Testosterone upregulates anion secretion across porcine vas deferens epithelia in vitro

Abstract

Testosterone induces and maintains prostaglandin-endoperoxide synthase 2 (PTGS2, also known as cyclooxygenase 2) expression in vas deferens epithelial cells, but it remains unknown whether this has a physiological role in the context of male reproductive biology. Prostaglandins (PG) induce concentration-dependent increases in anion secretion in porcine vas deferens epithelial cell monolayers (1ºPVD), where bicarbonate contributes to cAMP-stimulated anion secretion. Moreover, bradykinin (BK) induces anion secretion across 1ºPVD monolayers that is indomethacin-sensitive, and both PTGS2 and PTGS1 are expressed in this model system.

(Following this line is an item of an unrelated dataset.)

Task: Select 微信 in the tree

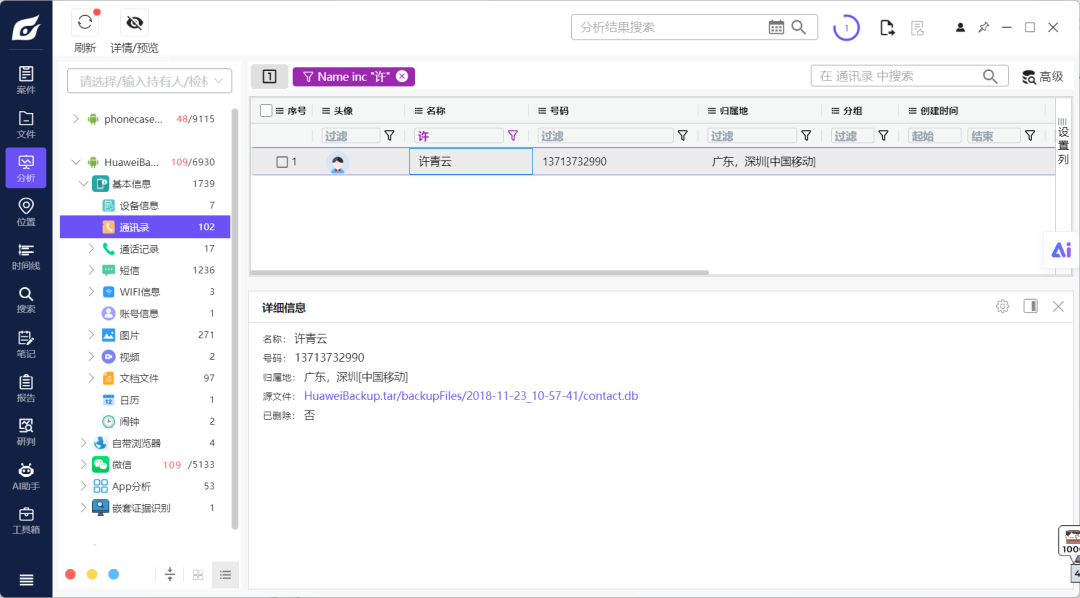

Therefore, it was hypothesized that testosterone modulates anion secretion across vas deferens epithelia via PTGS-dependent pathways and PG synthesis. Porcine vas deferens epithelial cells were isolated and cultured as monolayers on permeable supports until assayed in modified Ussing chambers. RNA and protein were isolated concurrently for semi-quantitative expression analysis. Testosterone upregulated basal and BK-induced short circuit current across 15 1ºPVD monolayers, indicative of anion secretion. Testosterone also induced greater transepithelial electrical resistance. Increases in anion secretion were associated with preferential upregulation of PTGS2 at the mRNA and protein levels. In addition, testosterone induced greater basal and BK-induced anion secretion across vas deferens epithelial cells isolated from the distal segment of the duct. Taken together, these results suggest that testosterone upregulates epithelial responsiveness to acute modulations of anion secretion (likely bicarbonate secretion) that ultimately modifies the environment to which sperm are exposed.